Sequence calibration and upstream/downstream segment annotation

Although the gene sequences among the different individuals were highly similar to each other, coordinates of assembled sequences could not be directly applied across various sequencing datasets. This issue was mainly due to that random insertions or deletions caused by evolution, mutations, or reconstruction errors occurred during genomic sequence analysis.
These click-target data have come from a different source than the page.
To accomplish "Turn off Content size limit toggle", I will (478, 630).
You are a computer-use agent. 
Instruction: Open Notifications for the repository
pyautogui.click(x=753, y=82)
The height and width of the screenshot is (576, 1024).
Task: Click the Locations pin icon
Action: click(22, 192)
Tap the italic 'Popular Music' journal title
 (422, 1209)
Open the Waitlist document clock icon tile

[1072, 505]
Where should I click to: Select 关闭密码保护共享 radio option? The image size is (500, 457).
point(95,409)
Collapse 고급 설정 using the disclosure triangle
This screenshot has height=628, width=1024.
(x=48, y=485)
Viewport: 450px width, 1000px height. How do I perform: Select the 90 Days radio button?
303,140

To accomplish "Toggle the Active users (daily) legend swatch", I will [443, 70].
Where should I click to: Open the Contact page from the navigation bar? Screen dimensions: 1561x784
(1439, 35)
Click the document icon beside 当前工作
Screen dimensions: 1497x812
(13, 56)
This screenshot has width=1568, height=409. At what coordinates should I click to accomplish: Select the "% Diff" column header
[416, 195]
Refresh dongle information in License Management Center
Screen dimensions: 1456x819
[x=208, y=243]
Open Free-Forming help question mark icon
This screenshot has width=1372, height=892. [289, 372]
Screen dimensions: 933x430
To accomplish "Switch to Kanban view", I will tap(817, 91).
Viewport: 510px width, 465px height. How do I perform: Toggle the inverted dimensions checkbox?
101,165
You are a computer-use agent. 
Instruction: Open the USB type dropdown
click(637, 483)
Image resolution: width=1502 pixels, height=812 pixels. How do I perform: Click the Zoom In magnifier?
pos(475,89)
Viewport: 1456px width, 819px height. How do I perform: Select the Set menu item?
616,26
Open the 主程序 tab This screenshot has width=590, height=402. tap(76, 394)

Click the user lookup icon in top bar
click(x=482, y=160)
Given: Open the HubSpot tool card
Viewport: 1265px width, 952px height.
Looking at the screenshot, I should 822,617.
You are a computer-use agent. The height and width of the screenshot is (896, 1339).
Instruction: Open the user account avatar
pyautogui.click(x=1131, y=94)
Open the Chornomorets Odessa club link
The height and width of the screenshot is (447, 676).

Hence, we employed NCBI BLAST+ programs to perform quick searches to further identify vague locations of the target samples [37]. Our purpose in this module was to align and correctly define both upstream and downstream segments of 7,000 bp in length for each assembled sequence. Two extra segments of 500 bp at both ends of the head of upstream and the tail of downstream segments were extended in the reference sequence to serve as key anchors for matching with all query assembled sequences and to calibrate sequence biases. After the preceding calibration processes, the extended segments with 500 bp located at both ends of the upstream and downstream regions were simultaneously discarded for all sequences. Therefore, each query sequence should contain the aligned upstream and downstream flanking segments on both sides.

STR discovery

There are several different tools available for retrieving in silico STRs [11]. The ideal tools for detecting polymorphic STR markers should support STR detection while allowing different tolerance types including insertion, deletion, and substitution. In this study, we adopted CGSSR as the STR retrieving tool. CGSSR is an STR discovery tool that was developed based on autocorrelation analysis, and the kernel algorithm supports all three different types of tolerance [12]. STR motifs retrieved from each individual sequence could be mapped to the coordinates on the reference by featuring globally aligned results that were generated in subsequent steps. In this study, the obtained STRs from CGSSR were set with two tolerance rates of 90% (imperfect) and 100% (perfect), and a minimum repetition length of 20 bp.

Mapping individual coordinates to the reference

For the problem of varied gene lengths mentioned in the previous section, sequence locations might appear as deviations within an STR profile. This location bias may lead to failed results in template-building procedures; thus, all corresponding STR segments among different individuals should be identified through an appropriate approach. Each sequence was therefore calibrated in advance regarding their system coordinates comparing to the assigned reference sequence through a global pairwise alignment. In this study, we applied the EMBOSS stretcher program to perform global alignment between the reference sequence and each individual target sequence. The aligned results were then employed as the data resource for coordinate transformation [38]. Each discovered STR record within an individual sequence was annotated with the information for corresponding locations in the reference gene sequence, repeat motif pattern, and repeat times. The collection of all mapped-coordinate STR records was finally defined as an STR template profile.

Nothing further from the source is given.